Charles Lane’s Washington Post editorial summarizes the report this way: "In the most benign, the European Central Bank takes mass quantities of bad debt onto its balance sheet and Europe avoids a depression at the expense of higher inflation and slower long-run growth.

‘The only difference among the other choices — organized default by the euro zone’s biggest debtors; a Greek exit from the euro; and the rise of a new, smaller euro zone led by France and Germany — is the depth of the recession each would trigger," writes Lane.

See: http://www.washingtonpost.com/opinions/the-man-who-predicted-the-european-debt-
crisis/2011/12/12/gIQAN1geqO_story.html

= = = = = = = = = = = = = = = = = = = = = = = = = = = = = =

Notes from the Blog Author

What’s this?! "…significant tranches of sovereign debt due for refinancing by early Spring…" says PWC in their report (apparently out of London).

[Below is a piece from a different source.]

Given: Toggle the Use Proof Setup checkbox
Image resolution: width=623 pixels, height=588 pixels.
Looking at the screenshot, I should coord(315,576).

That isn’t what the financial press is covering in depth.  And PWC says this upcoming drop-dead refinancing necessity likely leads to a quickie overnight solution, intentionally not giving the market any time to think and react to the jarring, mandated change.

The Euro agreement never contained language allowing the central banking body to fire a compulsive debtor from the Euro, forcing any deadbeats out of the system and back onto an unstable, constantly self-devaluing local currency for any financially irresponsible member. The only way the Euro would ever have worked would have been to force any irresponsible parties to walk the plank. Such a policy still hasn’t been established.  So failure of the Euro was always merely a question of time.

Conclusion:  Martin Feldstein was right. And Margaret Thatcher was right.